Le leader de PASTEF accuse l’opposition d’une manœuvre anti-démocratique
Dans un climat politique particulièrement tendu, Ousmane Sonko, président du parti PASTEF, a vivement réagi face à la saisine du Conseil constitutionnel par une coalition de députés de l’opposition et de non-inscrits. L’objectif affiché ? Contester sa réintégration à l’Assemblée nationale, une décision validée par le Bureau de l’Assemblée le 24 mai dernier. Pour le député et ex-chef du gouvernement, cette initiative cache une stratégie calculée visant à l’écarter définitivement de la vie parlementaire.
Lors d’une conférence de presse marquée par une fermeté inhabituelle, Ousmane Sonko a dénoncé une volonté délibérée de saboter les institutions. Ses propos sont sans équivoque : « Nous assistons à une orchestration de complots politiques. La saisine du Conseil constitutionnel n’est qu’un prétexte fallacieux. Les auteurs de ce recours savaient pertinemment que cette question excède les compétences de cette haute juridiction ».
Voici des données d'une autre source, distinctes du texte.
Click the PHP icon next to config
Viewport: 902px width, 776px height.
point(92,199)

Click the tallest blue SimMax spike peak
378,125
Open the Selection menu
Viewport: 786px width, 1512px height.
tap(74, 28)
Une réintégration contestée sur des bases juridiques fragiles
Le litige repose sur l’article 54 de la Constitution, invoqué par les requérants pour demander l’annulation du mandat parlementaire d’Ousmane Sonko. Ces derniers, dans un communiqué rendu public le 1er juin 2026, ont saisi la plus haute instance judiciaire du pays afin d’invalider la décision du Bureau de l’Assemblée nationale. Leur argument ? Une prétendue incompatibilité entre les fonctions de Premier ministre exercées par Ousmane Sonko et son élection comme député en 2024.
Face à cette opposition frontale, Ousmane Sonko a adopté un ton particulièrement combatif : « Nous ne nous laisserons pas intimider par des manœuvres politiciennes. Si l’État use de sa force contre nous, nous opposerons à cette hostilité tous les recours légaux garantis par la Constitution ». Une déclaration qui laisse présager une guerre juridique sans merci.
Une instrumentalisation des institutions à des fins partisanes
Le leader du PASTEF a également pointé du doigt une dérive institutionnelle : selon lui, ses adversaires instrumentalisent les organes de l’État pour servir des intérêts partisans. Cette accusation, si elle se confirmait, révélerait une menace sérieuse pour l’équilibre démocratique et la séparation des pouvoirs. Dans ce contexte, Ousmane Sonko appelle à une mobilisation citoyenne pour défendre la légitimité de son mandat.